=== WHAT IS NEEDED ===
Return all the entries exactly. No pictures.

Data items
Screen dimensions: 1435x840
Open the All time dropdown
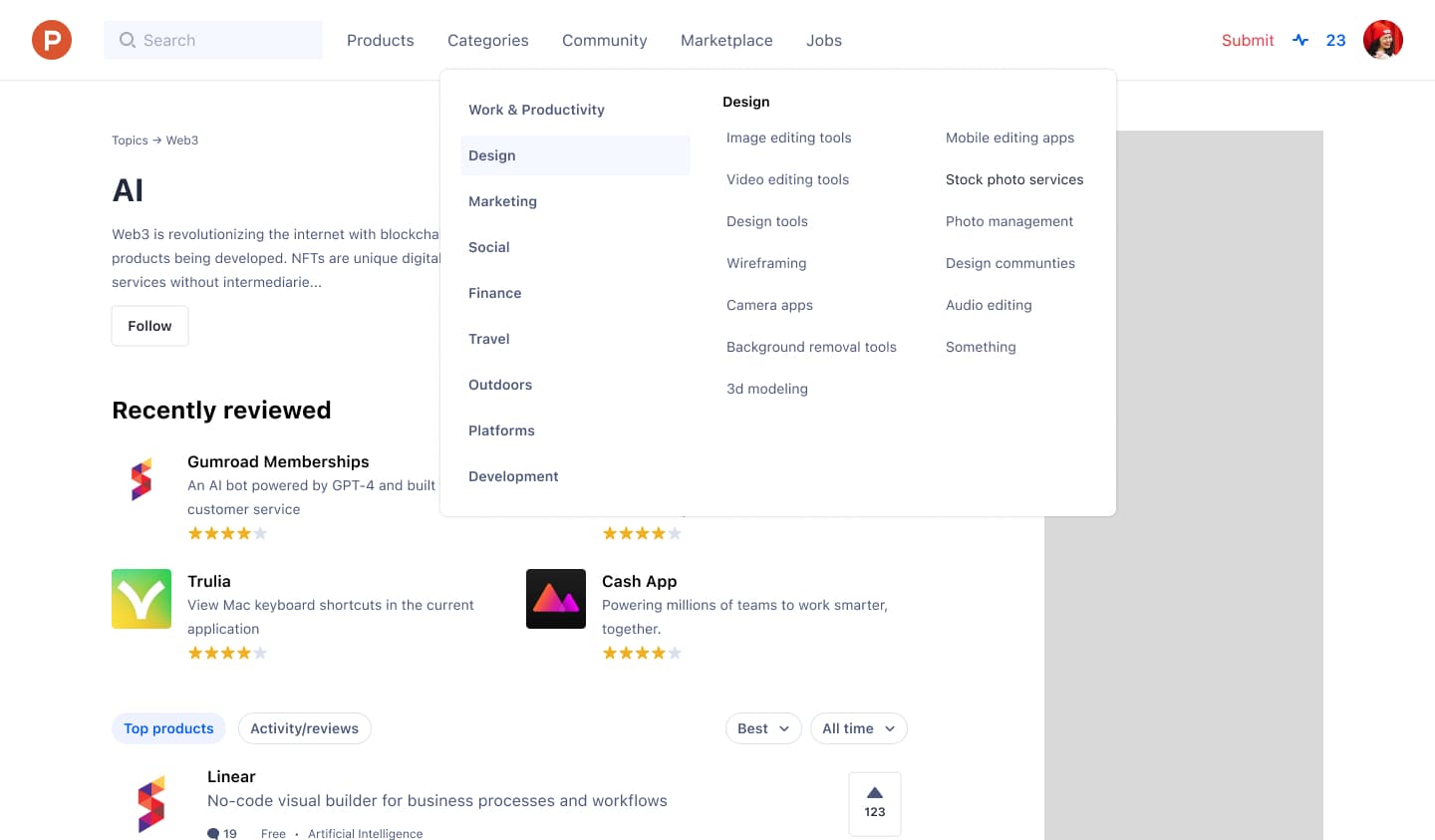click(x=858, y=728)
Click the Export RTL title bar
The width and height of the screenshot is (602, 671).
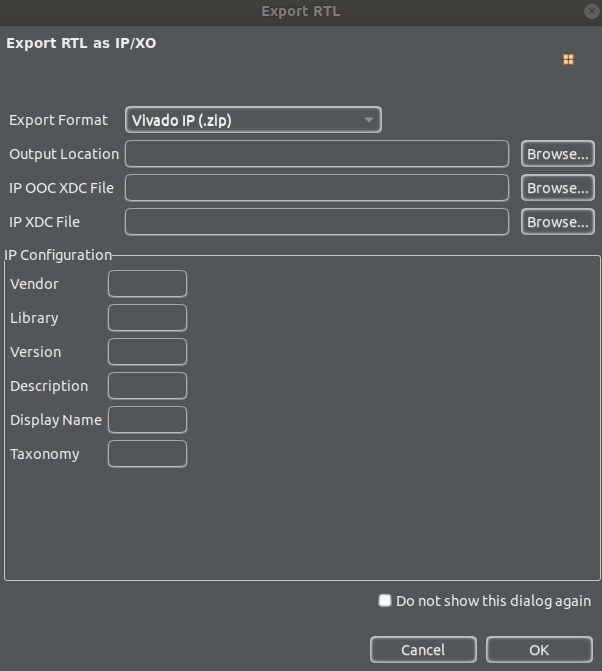click(300, 11)
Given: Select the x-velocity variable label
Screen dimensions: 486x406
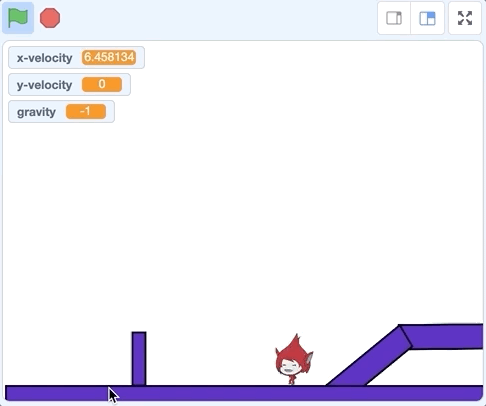Looking at the screenshot, I should pyautogui.click(x=44, y=58).
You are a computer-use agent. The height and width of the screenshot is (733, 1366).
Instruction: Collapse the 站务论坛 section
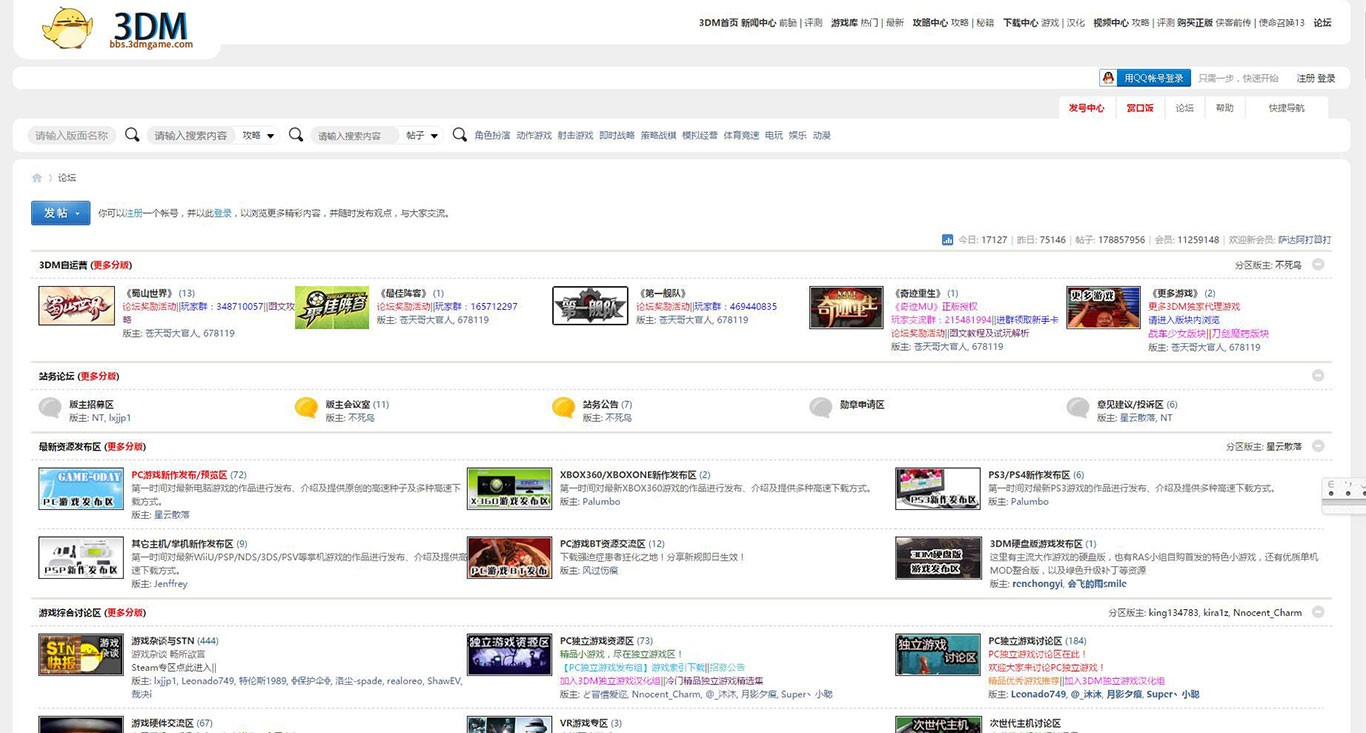click(1318, 376)
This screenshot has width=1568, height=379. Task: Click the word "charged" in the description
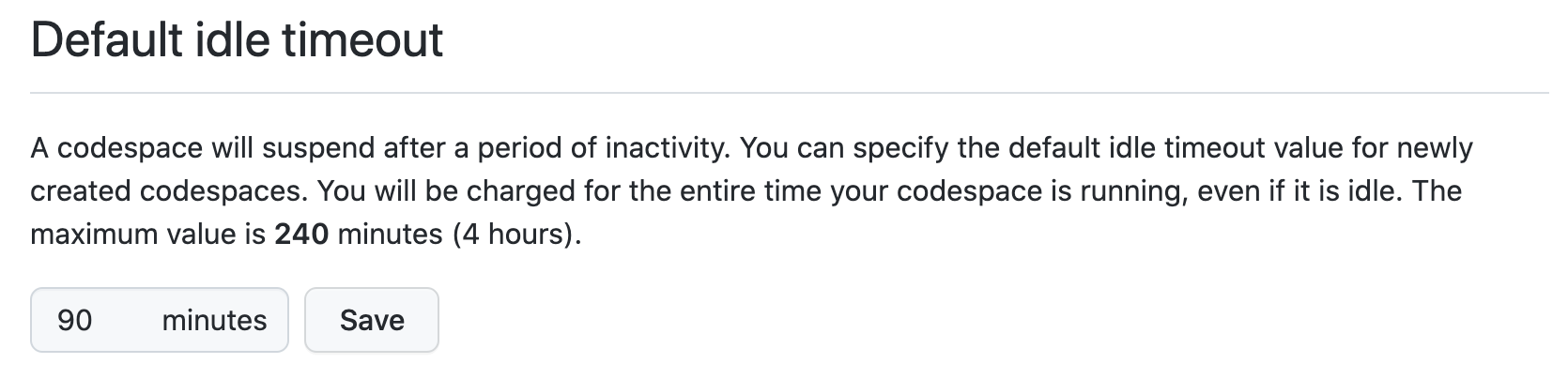pos(519,191)
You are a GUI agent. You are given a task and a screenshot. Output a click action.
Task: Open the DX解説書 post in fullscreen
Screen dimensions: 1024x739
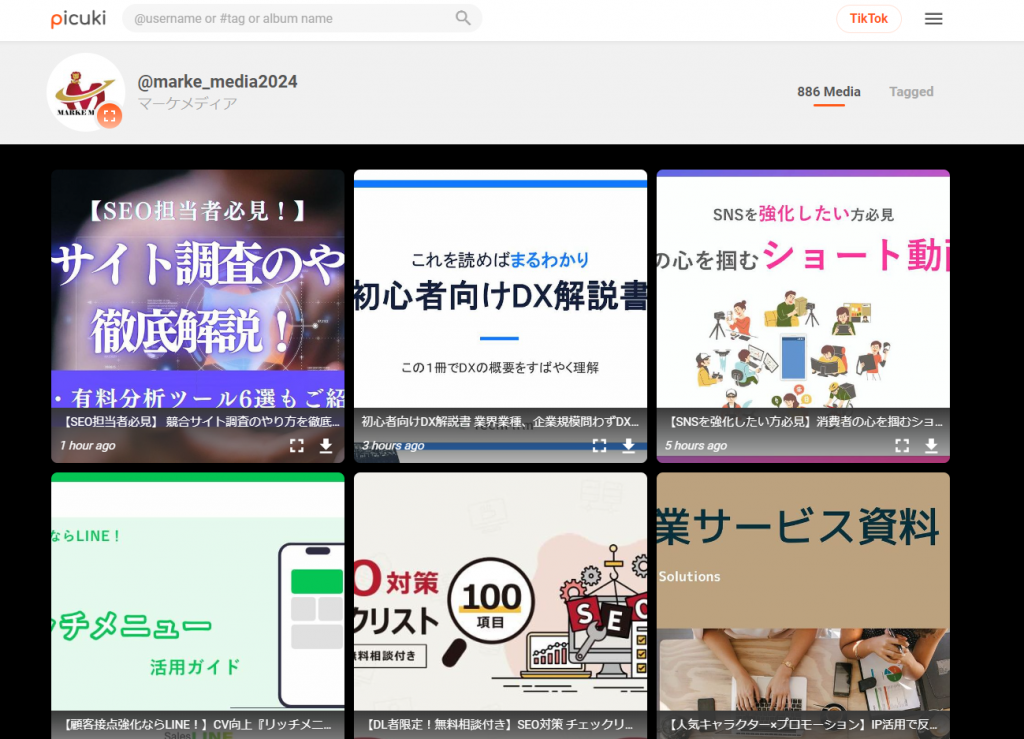point(599,446)
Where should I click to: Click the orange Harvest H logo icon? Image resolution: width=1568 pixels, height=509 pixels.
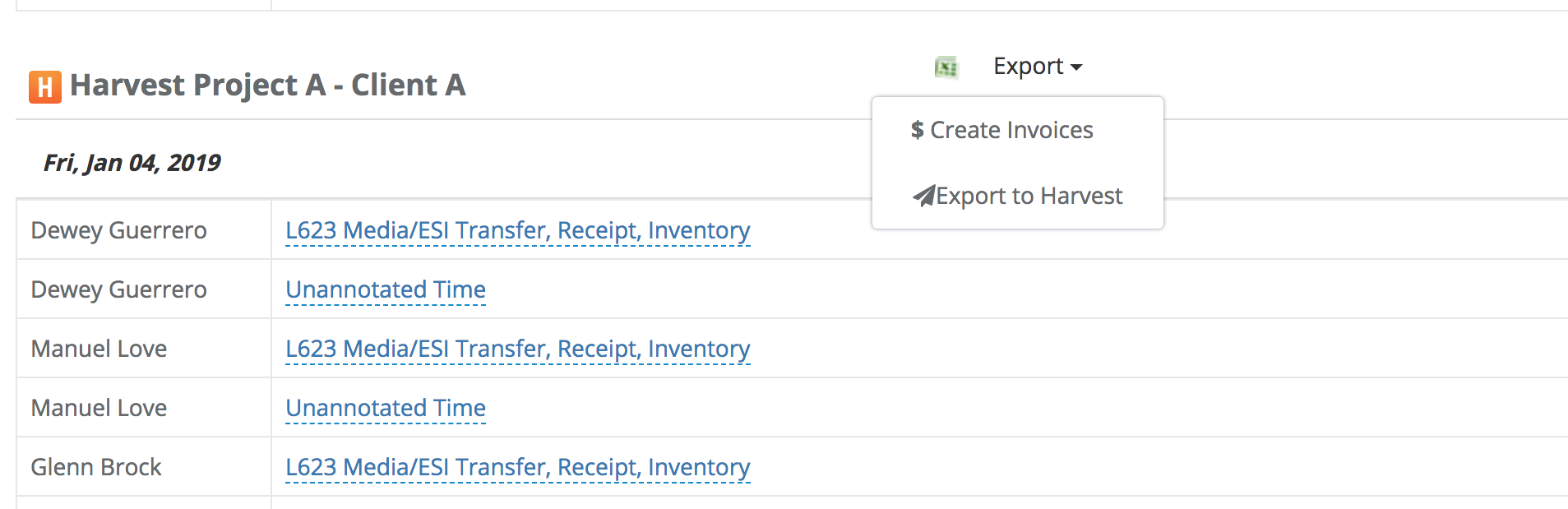(x=45, y=86)
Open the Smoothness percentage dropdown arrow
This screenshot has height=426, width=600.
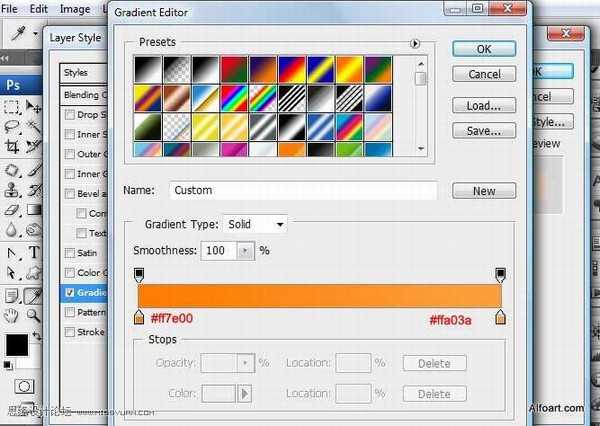tap(245, 251)
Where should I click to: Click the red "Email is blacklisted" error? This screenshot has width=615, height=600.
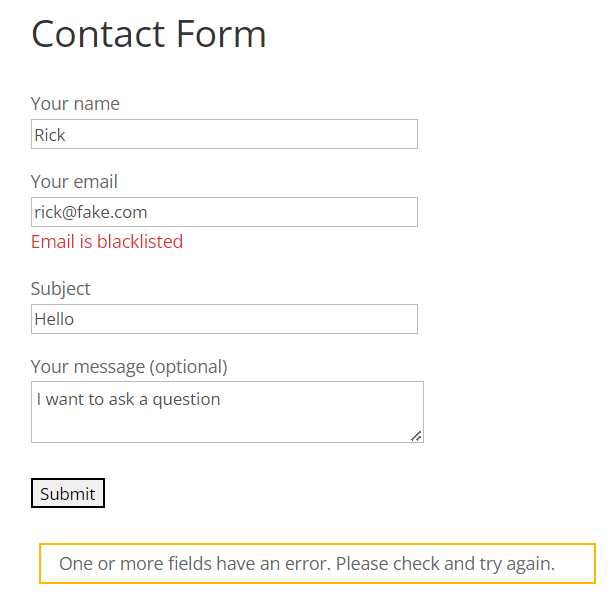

=== WRITTEN SOLUTION ===
Screen dimensions: 1435x840
Open the All time dropdown
click(x=858, y=728)
Click the Export RTL title bar
The width and height of the screenshot is (602, 671).
click(300, 11)
Given: Select the x-velocity variable label
Screen dimensions: 486x406
Looking at the screenshot, I should pyautogui.click(x=44, y=58).
You are a computer-use agent. The height and width of the screenshot is (733, 1366).
Instruction: Collapse the 站务论坛 section
click(1318, 376)
This screenshot has width=1568, height=379. Task: Click the word "charged" in the description
pos(519,191)
You are a GUI agent. You are given a task and a screenshot. Output a click action.
Task: Open the DX解説書 post in fullscreen
Screen dimensions: 1024x739
point(599,446)
Where should I click to: Click the orange Harvest H logo icon? Image resolution: width=1568 pixels, height=509 pixels.
(x=45, y=86)
Open the Smoothness percentage dropdown arrow
This screenshot has height=426, width=600.
tap(245, 251)
Where should I click to: Click the red "Email is blacklisted" error? This screenshot has width=615, height=600.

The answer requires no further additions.